First reported by Insider, The Trade Desk is now sending out all bids on behalf of its clients whose campaigns match the inventory up for sale, even if their bids are below the price point at which publishers and SSPs value the inventory.
It’s a “relatively benign” change, according to The Trade Desk’s vp of inventory development, Will Doherty. This will not cause the DSP to change the way it prices its bids, he said, but will instead increase the volume of bids it sends out so publishers and SSPs know there is additional demand for that inventory that otherwise went unseen.
And yet, some concerns stand that this will put more downward pressure on publishers and SSPs to lower their CPM ceilings to reach those lower bids, creating a trickle down effect on CPMs at large. According to ad tech experts, this is likely to negatively affect SSPs’ businesses, but the jury is still out on how publishers stand to be affected by this move — whether it’s good, bad or ultimately neutral.
In the name of transparency
Publishers do not have the ability to know how many bids they’re missing out on by having a floor price above what some advertisers are willing to pay, Doherty said: “If there’s any demand below that line, you’ll just never see it. You’ll never know it exists.”
It’s part of the transparency issue that plagues the programmatic marketplace, Doherty said — a sentiment echoed by Justin Wohl, CRO of Salon, TV Tropes and Snopes.
By sending the bids that are lower than set floor prices, “we know they won’t transact but at least [publishers] understand” what some advertisers value that inventory to be, Doherty continued. “We’re not changing our bids … [but] going forward, [publishers] at least have the data to understand all the bids we never would have sent you anyway.”
Of course it’s on the SSPs to share those new bids with publishers — something Wohl said publishers need to advocate for more in the programmatic supply chain. But this also allows TTD to bypass all of the different floor prices set by SSPs for the same inventory and bid what they want.
“The publisher in a typical setup doesn’t know how valuable an impression should be,” said Wohl. And because there is not an established feedback mechanism for publishers to understand what adjustments have happened to their inventory floor price by SSPs and resellers before the point of sale, publishers have been disadvantaged.
But by receiving more info from a DSP like the Trade Desk on what advertisers are willing to pay, publishers can gain more clarity in how they should price their inventory.
“I don’t think that the publishers get overly harmed here,” Wohl said of The Trade Desk announcement. “This is a step in the right direction for industry-wide hygiene.”
A direct hit to SSPs
Nearly all of the execs interviewed for this story agreed that SSPs and resellers are in a position to lose out on revenue from this change.
There is already a “fragile balance” between TTD’s reliance on SSPs and how its actions to promote its own efforts like OpenPath have the potential to undercut those very same SSPs, according to George Tarnopolsky, vp of programmatic at media buying agency Good Apple.
“Lowering outgoing bids is sure to disadvantage those supply partners who significantly mark up the costs of media, or resell the inventory of another SSP. It is also possible that this effort will route more traffic to Trade Desk’s own OpenPath direct publisher inventory,” Tarnopolsky said.

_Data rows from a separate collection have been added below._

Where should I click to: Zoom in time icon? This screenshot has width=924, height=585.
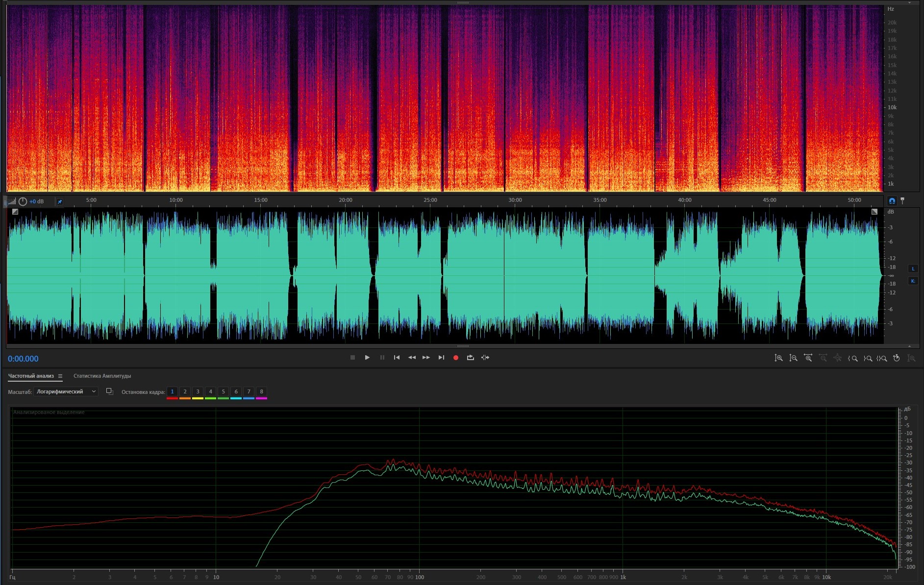click(808, 358)
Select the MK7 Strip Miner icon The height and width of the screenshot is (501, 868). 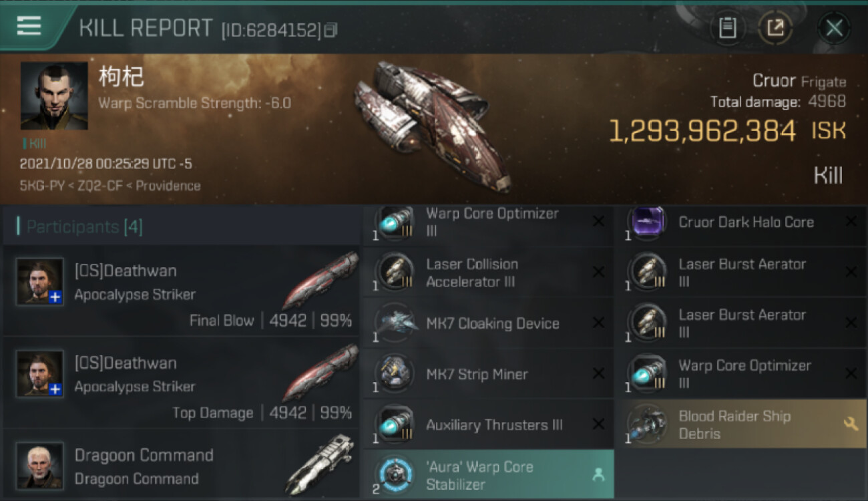395,374
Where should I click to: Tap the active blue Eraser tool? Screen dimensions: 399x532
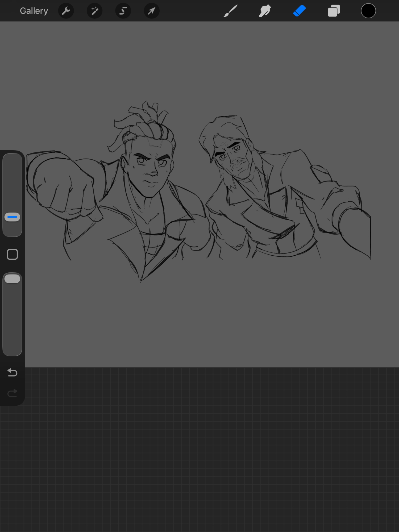[299, 11]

“It’s not a checkmate against SSPs but it’s definitely a check,” said Scott Messer, principal and founder of media consultancy Messer Media, who formerly oversaw programmatic at Leaf Group. “[The Trade Desk’s] argument [to publishers] may be that we’ll provide more revenue in a direct relationship [through its OpenPath offering] than through an SSP that’s costing you revenue.”
But where does that leave publishers at the end of the day?

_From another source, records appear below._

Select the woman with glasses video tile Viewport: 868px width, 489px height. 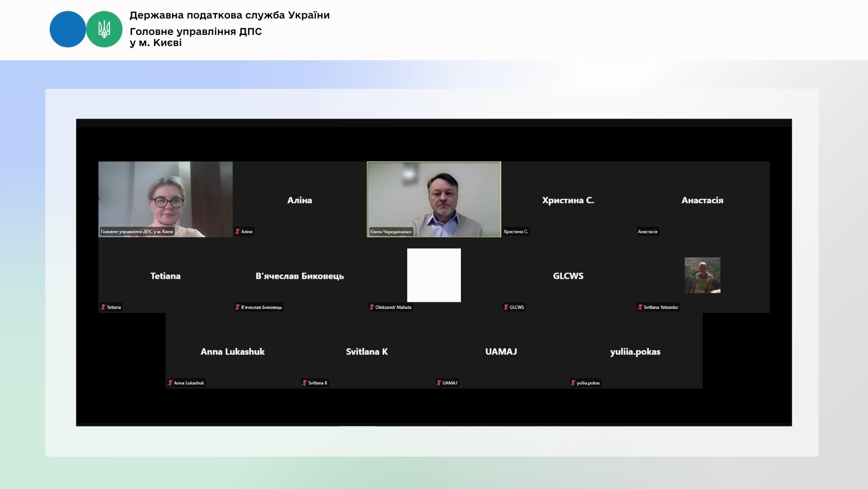point(165,198)
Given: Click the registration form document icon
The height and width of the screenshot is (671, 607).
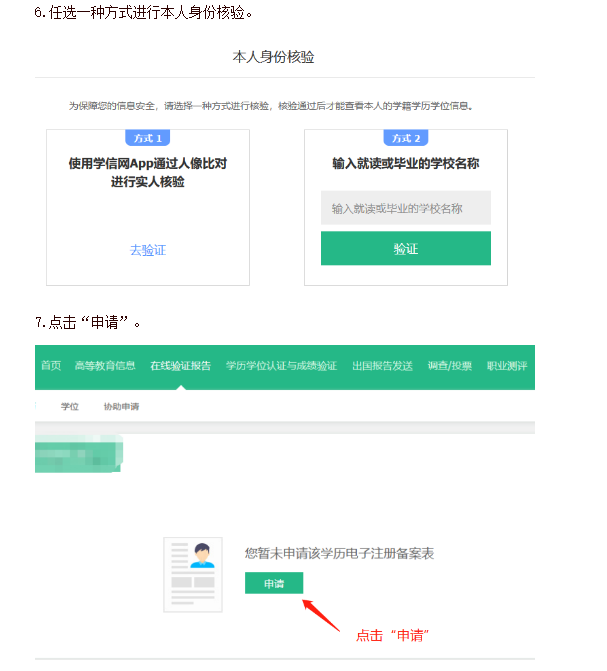Looking at the screenshot, I should pos(193,575).
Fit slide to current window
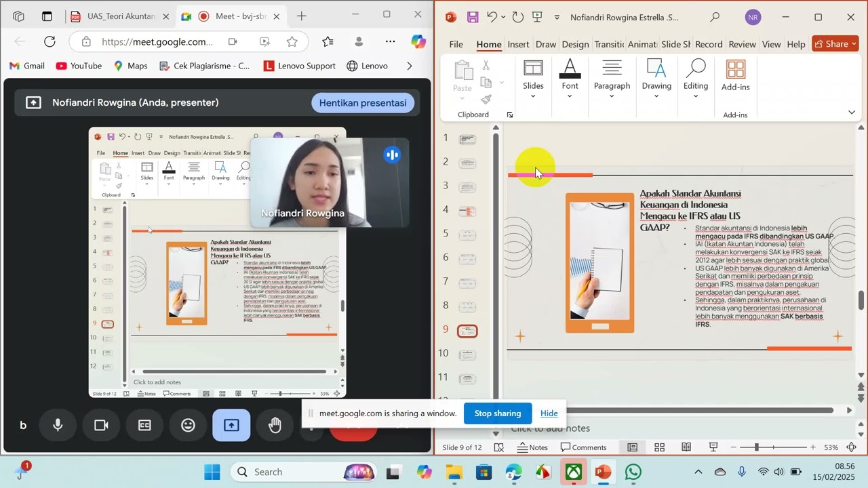868x488 pixels. [852, 447]
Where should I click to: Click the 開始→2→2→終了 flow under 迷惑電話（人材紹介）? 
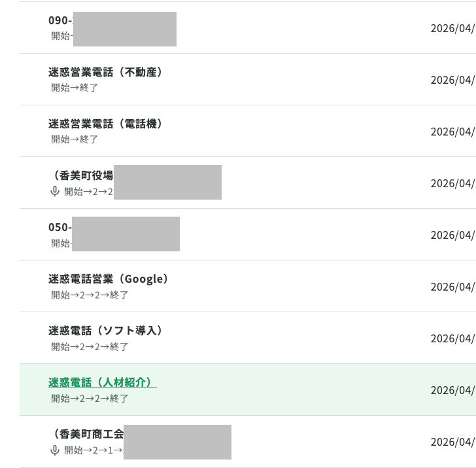coord(90,399)
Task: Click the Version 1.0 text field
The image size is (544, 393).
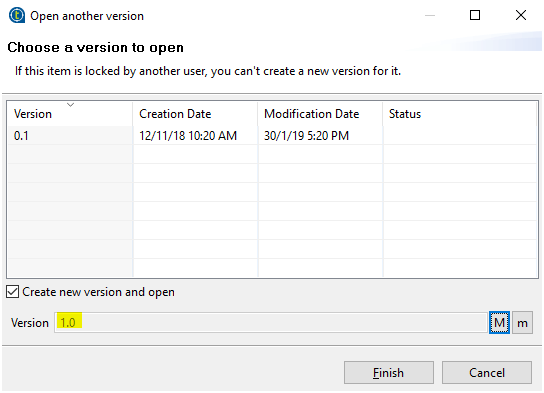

The publisher impact is TBD
TTD maintains that this is a positive move on behalf of publishers: “If anything, [it’s] largely beneficial to publishers, because now they’re getting data points for pricing information that they never would have had otherwise,” Doherty argued.

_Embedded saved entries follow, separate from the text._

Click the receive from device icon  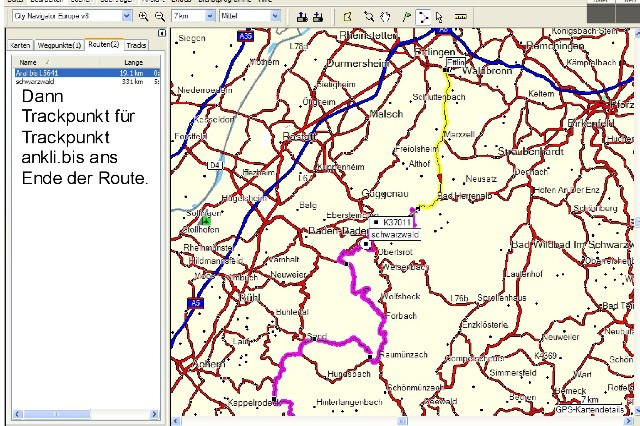(x=317, y=17)
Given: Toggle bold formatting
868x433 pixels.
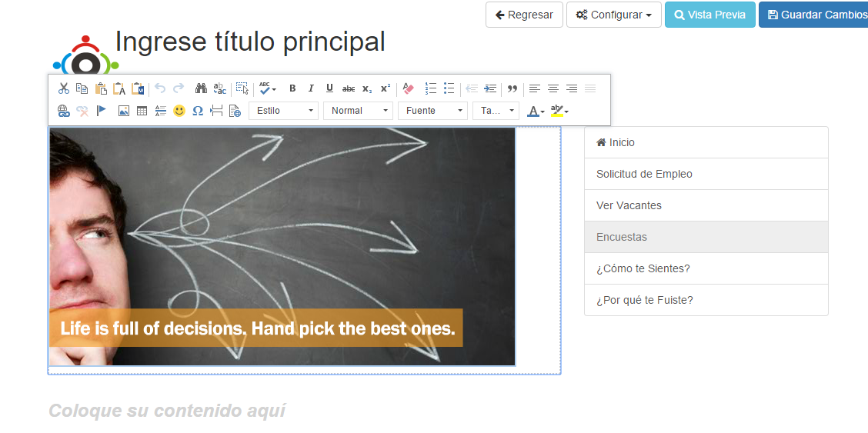Looking at the screenshot, I should (292, 88).
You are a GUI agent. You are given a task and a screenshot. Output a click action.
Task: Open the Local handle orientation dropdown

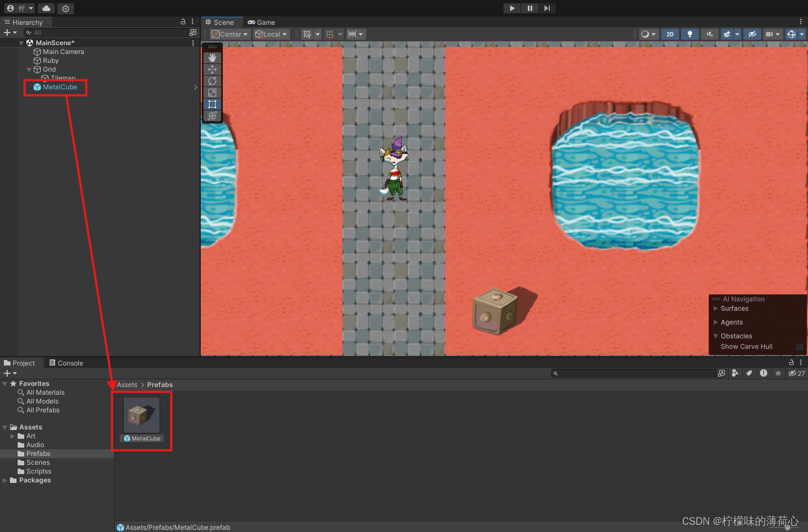271,34
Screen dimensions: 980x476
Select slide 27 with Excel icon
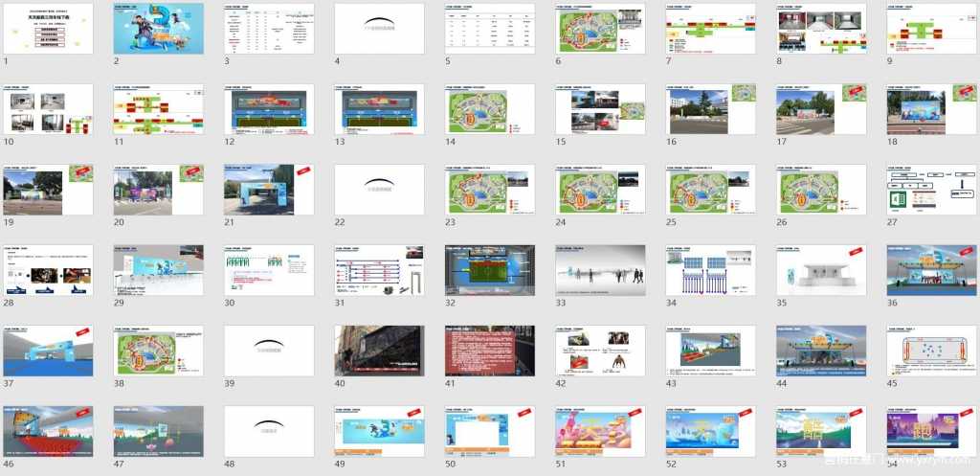(931, 189)
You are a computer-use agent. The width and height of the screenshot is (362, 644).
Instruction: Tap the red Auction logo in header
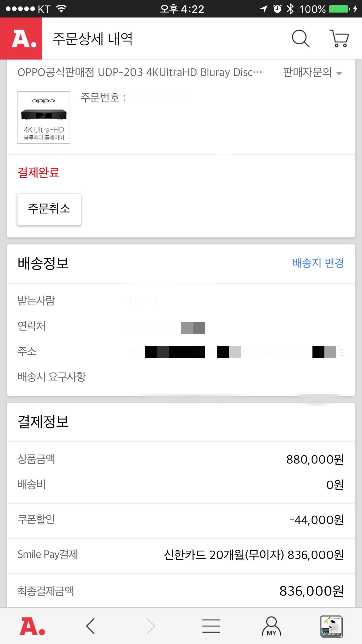[21, 39]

Messer said that in the short term, this is likely to have a “neutral to positive” effect on publishers if they start accepting those lower bids, ultimately increasing their volume of sales, or if they bounce over to OpenPath and cut out the SSPs (and their fees) altogether. But the long term effect? It’s up to the cosmos.
“What it may lead to is a slight cooling effect in dynamic flooring strategies and practices, because if more DSPs start ignoring the floor pricing [and] bid what they want to bid versus reacting to the fluctuations in the market, it’s a negative for publishers,” Messer said. That’s because it’ll give publishers less leverage to haggle over the price of their inventory.
“If it’s just the SSPs’ price floor [The Trade Desk] is not getting adhering to, it shouldn’t affect publishers. Because ultimately, even if The Trade Desk is bidding below floor prices, we don’t have to sell on the publisher side,” said an ad exec from a publisher-side ad management firm who spoke anonymously for this story.
On the other hand, publishers could benefit if this results in SSPs lowering their take rates (fees) from the publishers whose inventory they sell, according to Jana Meron, strategic advisor for programmatic and data strategy at her consultancy company Lioness Strategies.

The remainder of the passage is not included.